Lima, Peru, Jun 2, 2017 / 04:08 pm (CNA/EWTN News).- Italian priest and exorcist Fr. Sante Babolin said that “the devil, Satan, exists” and that “evil is not an abstraction,” in response to recent comments from Fr. Arturo Sosa, Superior General of the Society of Jesus.
In an interview with the Spanish newspaper El Mundo, Fr. Arturo Sosa said that "we have made symbolic figures, like the devil, to express evil."
“Social conditioning can also represent this figure, since there are people who act [in an evil way] because they are in an environment where it is difficult to act to the contrary,” Fr. Sosa added.
Speaking to ACI Prensa June 2, Fr. Babolin recalled several places in documents and statements of the Church that show the true existence of the devil.
Fr. Babolin recalled the documents of the IV Lateran Ecumenical Council in 1215, state that Christians "firmly believe and simply confess" that God created "from nothing…the spiritual and the corporal, that is, the angelic and the mundane, and then the human. "
"(T)he devil and other demons were created by God good in nature, but they themselves through themselves have become wicked,” notes the text of the council.
Fr. Babolin, known as the “exorcist of Padua,” also recalled two speeches of Pope Paul VI in 1972, which also confirm the existence of the devil "to the faithful, who tend to doubt the existence of Satan…his presence and action. "
On June 29, 1972, Paul VI, alluding to the contemporary situation of the Church, said in his homily that it seemed “the smoke of Satan” entered the temple of God. That same year, on November 15, Paul VI warned that "one of the major needs of the Church" is to defend ourselves "from that evil that we call the Devil."

-- Stored data --
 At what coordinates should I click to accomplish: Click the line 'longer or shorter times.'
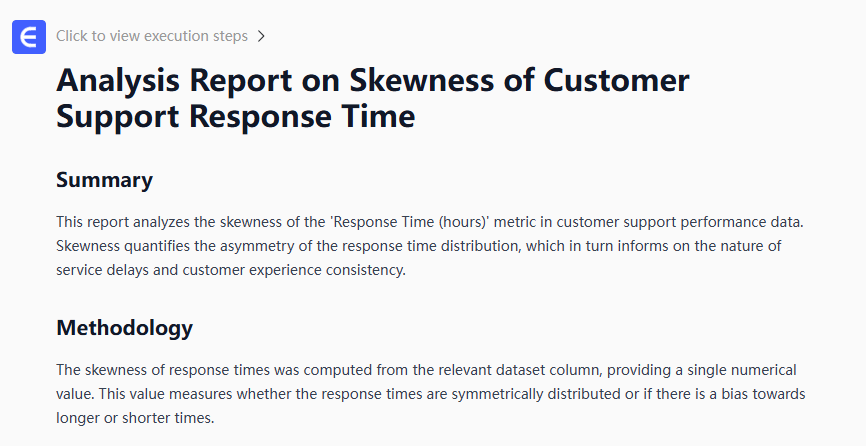click(135, 418)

-- Do this --
In the news article on the devil's existence, what nickname is Fr. Sante Babolin known by?

-- Reply to the exercise --
He is known as the "exorcist of Padua."